Benn finding out more and more on the GTO, including that the motor was a performance rebuilt. Unknown on the HP. 

My question is this, Did the 1968 Pontiacs have the option of having a Hurst shifter installed on the vehicle or was that strickly aftermarket???

Lucas:shutme


----------



## 68greengoat (Sep 15, 2005)

GTO's did come with Hurst shifters from the factory. I have a brochure from '68 that specifically talks about Hurst shifter in the GTO's.


----------



## Too Many Projects (Nov 15, 2008)

As far as I know, Pontiac opted to use Hurst shifters exclusively in the early 60's and your 68 would've had a Hurst from the factory. Too bad Chevrolet was so cheap and used the junk Muncie for so long...


----------



## Lukeduk1980 (Jun 22, 2009)

Yeah, Also the rear end is a 12 bolt but has a 4 linkage setup, 2 on the top and two on the bottom with coil over springs. was this a gto setup or something else?

Lucas


----------



## Too Many Projects (Nov 15, 2008)

That's definitely a modification.

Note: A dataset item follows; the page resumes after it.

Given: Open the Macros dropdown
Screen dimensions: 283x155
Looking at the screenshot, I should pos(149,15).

No GM cars came with a cool setup like that....we need pics of it. The axle is most likely from a Chevelle.


----------



## Lukeduk1980 (Jun 22, 2009)

Looks like a 12 bolt "Safe-T-Track" rear end. Does that sound right for the typical 1968 GTO rearend?


----------



## Silver69GTO (May 25, 2009)

It's a swap.
GTO's came with 10 bolt rear ends.
You scored.


----------



## Lukeduk1980 (Jun 22, 2009)

*More confusion*

OK, did alittle research, I have found some GTO's with the Safe-T-Track rearend in them. They were used on 455's and 400's with the HO motor. I definately need to get the information from PHS so I can comfirm this. This does not look like a addon but it is possible. its got a frame members just above the rear axle that holds the upper linkage setup. I dunno what is going on. But I did find just a few out of all the gto i've looked at that had the safe t track in it. 

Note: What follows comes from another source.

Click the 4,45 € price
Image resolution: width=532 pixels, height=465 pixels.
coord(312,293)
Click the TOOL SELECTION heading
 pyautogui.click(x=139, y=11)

Also, as for the hurst shifter, it is called a his & hers shifter. what that setup common also on tghe GTO's?????

Lucas:shutme


----------



## 68greengoat (Sep 15, 2005)

All '68 GTO's had the safe-t-track(posi) option. The gearing ranged from 2.56 - 4.33. All manual transmissions with floor shifters were Hurst. His/Her shifters were used in floor mounted automatics. They were both Hurst......


----------



## Lukeduk1980 (Jun 22, 2009)

Cool, well that explains that. I have the Safe-T-Track rearend (12 bolt) and the His & Her's floor Hurst shifter in it. It does have the automatic in it. Hopefully, its a matching numbers rear end. Does this mean that my engine was a 400 High Output motor originally???


----------



## 68greengoat (Sep 15, 2005)

The only way to find out what originally came in your car is to get the PHS doc. I would break out the credit card and order it today. The sooner you get it, the sooner you will know how your car came from the factory....


----------



## Too Many Projects (Nov 15, 2008)

68's did not come with 12 bolt axles, so it IS a swap. If you really have a coil over shock setup instead of the coils and shocks separate, that is also an after market installation. NO GM A body cars came with coil overs from the factory. Post a pic so we can see what you are talking about. Maybe it has the coil over "helper" shocks to hold the back up since the large coils mounted inboard of the shocks get weak and sag over time. Again, this is only speculation on my part. A picture truely is worth a thousand words...


----------



## Lukeduk1980 (Jun 22, 2009)

Alright, I'll podt s few pictures in the next few days and then also a video on youtube with what the setup looks like. maybe we can figure this out.


Lucas


----------



## Lukeduk1980 (Jun 22, 2009)

I found this site that shows that GTO's DID infact come with the Safe-T-Track rear end. I will be looking up the codes real soon, gotta do some grinding. But it is a 12 bolt rear end. I'll still post those pictures and video in a few days.

Axle Codes

Lucas:shutme


----------